PROVIDED DATA -
════
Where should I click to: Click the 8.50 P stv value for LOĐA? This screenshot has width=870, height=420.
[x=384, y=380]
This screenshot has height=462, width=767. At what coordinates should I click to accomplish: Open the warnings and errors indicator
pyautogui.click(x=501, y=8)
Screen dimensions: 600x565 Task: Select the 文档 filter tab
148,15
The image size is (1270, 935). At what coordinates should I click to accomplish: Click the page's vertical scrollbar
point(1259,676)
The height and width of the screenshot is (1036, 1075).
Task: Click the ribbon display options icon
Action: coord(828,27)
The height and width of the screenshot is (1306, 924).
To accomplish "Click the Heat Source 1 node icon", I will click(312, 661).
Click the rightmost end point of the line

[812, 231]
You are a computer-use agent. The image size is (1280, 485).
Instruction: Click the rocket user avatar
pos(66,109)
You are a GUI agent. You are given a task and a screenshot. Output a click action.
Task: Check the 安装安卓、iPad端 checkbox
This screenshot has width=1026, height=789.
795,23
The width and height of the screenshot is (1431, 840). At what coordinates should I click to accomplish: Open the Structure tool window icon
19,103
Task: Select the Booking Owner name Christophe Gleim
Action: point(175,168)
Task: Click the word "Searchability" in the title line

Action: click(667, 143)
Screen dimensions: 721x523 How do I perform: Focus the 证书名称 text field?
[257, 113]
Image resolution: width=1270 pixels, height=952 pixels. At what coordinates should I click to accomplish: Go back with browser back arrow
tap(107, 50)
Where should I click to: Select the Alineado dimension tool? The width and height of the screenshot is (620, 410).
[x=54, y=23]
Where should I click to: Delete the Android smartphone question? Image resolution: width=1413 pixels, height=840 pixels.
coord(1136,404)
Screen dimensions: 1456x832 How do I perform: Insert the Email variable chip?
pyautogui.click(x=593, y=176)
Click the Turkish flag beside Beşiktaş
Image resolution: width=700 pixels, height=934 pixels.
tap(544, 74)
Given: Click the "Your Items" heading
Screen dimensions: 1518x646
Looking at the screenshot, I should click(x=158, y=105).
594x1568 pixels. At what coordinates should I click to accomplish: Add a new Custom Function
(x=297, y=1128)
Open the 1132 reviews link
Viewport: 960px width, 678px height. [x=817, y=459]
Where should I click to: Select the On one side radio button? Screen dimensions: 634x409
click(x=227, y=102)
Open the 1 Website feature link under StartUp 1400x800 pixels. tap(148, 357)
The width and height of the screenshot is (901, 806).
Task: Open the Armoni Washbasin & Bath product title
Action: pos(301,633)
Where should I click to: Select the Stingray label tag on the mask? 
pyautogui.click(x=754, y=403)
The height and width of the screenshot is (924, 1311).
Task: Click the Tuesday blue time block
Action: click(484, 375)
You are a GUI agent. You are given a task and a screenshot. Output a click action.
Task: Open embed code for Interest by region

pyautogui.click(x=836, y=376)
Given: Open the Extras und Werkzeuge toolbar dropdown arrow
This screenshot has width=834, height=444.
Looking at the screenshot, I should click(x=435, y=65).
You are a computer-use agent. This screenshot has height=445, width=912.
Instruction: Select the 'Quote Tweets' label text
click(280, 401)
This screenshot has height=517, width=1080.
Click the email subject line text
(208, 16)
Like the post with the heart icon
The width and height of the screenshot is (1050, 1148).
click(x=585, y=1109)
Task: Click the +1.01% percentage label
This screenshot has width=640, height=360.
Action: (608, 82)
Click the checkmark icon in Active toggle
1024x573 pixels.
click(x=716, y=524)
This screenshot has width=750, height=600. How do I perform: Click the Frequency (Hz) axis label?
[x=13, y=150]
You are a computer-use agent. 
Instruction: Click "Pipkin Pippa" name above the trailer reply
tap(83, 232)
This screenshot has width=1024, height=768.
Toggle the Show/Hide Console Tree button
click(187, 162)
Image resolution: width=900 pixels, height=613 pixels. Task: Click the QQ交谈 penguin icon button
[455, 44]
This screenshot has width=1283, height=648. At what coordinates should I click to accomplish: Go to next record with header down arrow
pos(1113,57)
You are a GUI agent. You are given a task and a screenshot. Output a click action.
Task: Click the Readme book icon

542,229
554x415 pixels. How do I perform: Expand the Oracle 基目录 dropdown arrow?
════
Please copy the listing above line for line, without any changes.

Where should I click to: Click the 8.50 P stv value for LOĐA? This screenshot has width=870, height=420.
[x=384, y=380]
This screenshot has height=462, width=767. At what coordinates should I click to accomplish: Open the warnings and errors indicator
pyautogui.click(x=501, y=8)
Screen dimensions: 600x565 Task: Select the 文档 filter tab
148,15
The image size is (1270, 935). At what coordinates should I click to accomplish: Click the page's vertical scrollbar
point(1259,676)
The height and width of the screenshot is (1036, 1075).
Task: Click the ribbon display options icon
Action: coord(828,27)
The height and width of the screenshot is (1306, 924).
To accomplish "Click the Heat Source 1 node icon", I will click(312, 661).
Click the rightmost end point of the line

[812, 231]
You are a computer-use agent. The image size is (1280, 485).
Instruction: Click the rocket user avatar
pos(66,109)
You are a GUI agent. You are given a task and a screenshot. Output a click action.
Task: Check the 安装安卓、iPad端 checkbox
This screenshot has width=1026, height=789.
795,23
The width and height of the screenshot is (1431, 840). At what coordinates should I click to accomplish: Open the Structure tool window icon
19,103
Task: Select the Booking Owner name Christophe Gleim
Action: point(175,168)
Task: Click the word "Searchability" in the title line

Action: click(667, 143)
Screen dimensions: 721x523 How do I perform: Focus the 证书名称 text field?
[257, 113]
Image resolution: width=1270 pixels, height=952 pixels. At what coordinates should I click to accomplish: Go back with browser back arrow
tap(107, 50)
Where should I click to: Select the Alineado dimension tool? The width and height of the screenshot is (620, 410).
[x=54, y=23]
Where should I click to: Delete the Android smartphone question? Image resolution: width=1413 pixels, height=840 pixels.
coord(1136,404)
Screen dimensions: 1456x832 How do I perform: Insert the Email variable chip?
pyautogui.click(x=593, y=176)
Click the Turkish flag beside Beşiktaş
Image resolution: width=700 pixels, height=934 pixels.
tap(544, 74)
Given: Click the "Your Items" heading
Screen dimensions: 1518x646
Looking at the screenshot, I should click(x=158, y=105).
594x1568 pixels. At what coordinates should I click to accomplish: Add a new Custom Function
(x=297, y=1128)
Open the 1132 reviews link
Viewport: 960px width, 678px height. [x=817, y=459]
Where should I click to: Select the On one side radio button? Screen dimensions: 634x409
click(x=227, y=102)
Open the 1 Website feature link under StartUp 1400x800 pixels. tap(148, 357)
The width and height of the screenshot is (901, 806).
Task: Open the Armoni Washbasin & Bath product title
Action: pos(301,633)
Where should I click to: Select the Stingray label tag on the mask? 
pyautogui.click(x=754, y=403)
The height and width of the screenshot is (924, 1311).
Task: Click the Tuesday blue time block
Action: click(484, 375)
You are a GUI agent. You are given a task and a screenshot. Output a click action.
Task: Open embed code for Interest by region

pyautogui.click(x=836, y=376)
Given: Open the Extras und Werkzeuge toolbar dropdown arrow
This screenshot has width=834, height=444.
Looking at the screenshot, I should click(x=435, y=65).
You are a computer-use agent. This screenshot has height=445, width=912.
Instruction: Select the 'Quote Tweets' label text
click(280, 401)
This screenshot has height=517, width=1080.
Click the email subject line text
(208, 16)
Like the post with the heart icon
The width and height of the screenshot is (1050, 1148).
click(x=585, y=1109)
Task: Click the +1.01% percentage label
This screenshot has width=640, height=360.
Action: (608, 82)
Click the checkmark icon in Active toggle
1024x573 pixels.
click(x=716, y=524)
This screenshot has width=750, height=600. How do I perform: Click the Frequency (Hz) axis label?
[x=13, y=150]
You are a computer-use agent. 
Instruction: Click "Pipkin Pippa" name above the trailer reply
tap(83, 232)
This screenshot has width=1024, height=768.
Toggle the Show/Hide Console Tree button
click(187, 162)
Image resolution: width=900 pixels, height=613 pixels. Task: Click the QQ交谈 penguin icon button
[455, 44]
This screenshot has width=1283, height=648. At what coordinates should I click to accomplish: Go to next record with header down arrow
pos(1113,57)
You are a GUI agent. You are given a task and a screenshot. Output a click action.
Task: Click the Readme book icon

542,229
554x415 pixels. How do I perform: Expand the Oracle 基目录 dropdown arrow?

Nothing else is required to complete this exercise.